In Leiden, he began studying Arabic with the help of Indonesian Muslim students, and learned to pray and memorize parts of the Qur’an. He later wrote to the Saudi authorities asking to be allowed to perform Hajj, but he received a welcome response. After a period of preparation, he began his Hajj journey in 1935, after obtaining official permission from the Saudi government at the time.

Hajj 1935… journey completed

In 1935, Van der Hooch arrived in Mecca as a pilgrim and Muslim. There, the European doctor was no longer just an observer, but became a participant in the religious rituals themselves. He circumambulated the Kaaba, stood at Arafat, and witnessed the moment of transformation he had been searching for for years.

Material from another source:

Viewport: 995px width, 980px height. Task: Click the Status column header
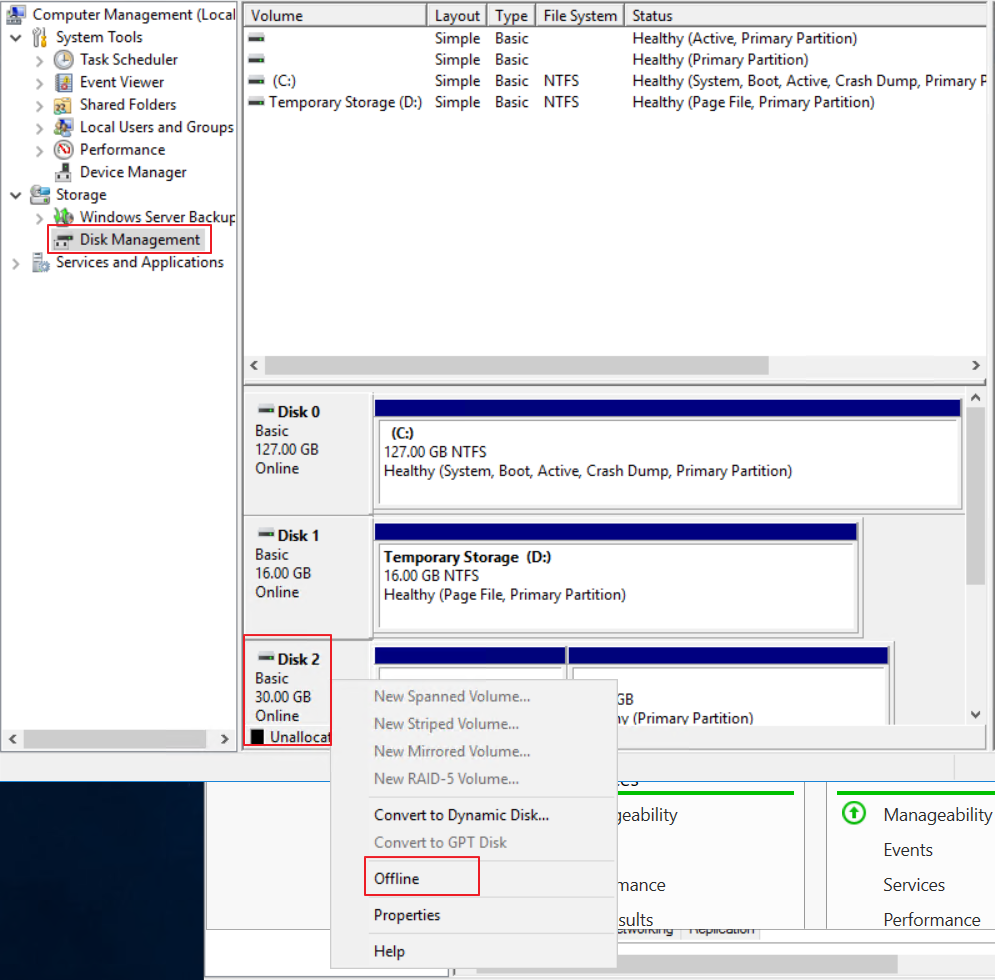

But even this moment did not end the internal tension between his scientific identity and his religious identity, but rather made him more complex: a man living between Europe and Mecca, between the laboratory and the weather, between criticism and faith.

Van der Hooch’s pilgrimage is one of the most important chapters of his life. He entered Mecca after years of waiting and hesitation, traveling across the sea with caravans of pilgrims from Bukhara, Palestine, and Egypt. There, he faced a very intense religious experience, starting from circumambulating the Kaaba and ending with standing on Mount Arafat.

In Arafat, he wrote about his sense of human unity, and about the disappearance of the differences between rich and poor, European and Asian, in one religious moment. He considered that moment the peak of his spiritual experience, as he felt closer to the “truth of faith” than ever before.

On the other hand, his experience was not entirely ideal or romantic, as he also noted the difficult health conditions, criticized pollution and poor services, and considered this to be a major challenge for pilgrims.

Mecca as a scientific and spiritual field

During his research in Mecca, he noticed the pilgrims’ insistence on performing their rituals despite the harsh conditions, which he interpreted as an expression of the strength of faith. Here the central contradiction in his vision emerged: a scientific mind that sees the health risk, and a spirit that tries to understand the religious meaning of this collective insistence.

Transformation inside Mecca

During his stay in Mecca, Van der Hooch began to notice the contradiction between the spiritual structure of the Hajj and the harsh health reality. He saw that crowding of pilgrims and the lack of clean water were all factors that led to the spread of diseases.

However, his experiment was not only scientific. Between circumambulating the Grand Mosque and standing in Arafat, he lived moments that he described as the pinnacle of the human experience, where differences between people disappear, and everyone becomes equal before rituals.

A man between two worlds

Van der Hoog’s biography represents a unique example of a personality who lived on the borders of the European and Islamic worlds. He was not just a colonial doctor, nor just a new Muslim, but rather a complex human condition in which medical knowledge intersects with spiritual experience.

What distinguishes Van der Hoog’s experience is that he did not completely abandon his European identity, nor did he fully integrate into the traditional Islamic identity. Rather, he continued to live in a state of tension between the two worlds.

In his writings, he was critical of modern European civilization, especially with regard to industrialization and excessive modernity, but at the same time he did not fully embrace a traditional religious vision. He also tended to interpret some Islamic rituals, such as the Hajj and circumcision, from a medical and historical perspective.

In the end, his story with the Hajj trip and performing rituals in Mecca remains an open question: Can a person live more than one identity at the same time without losing his balance? Or is diversity itself a form of human truth?

The opinions expressed in the article do not necessarily reflect the editorial position of Al Jazeera Network.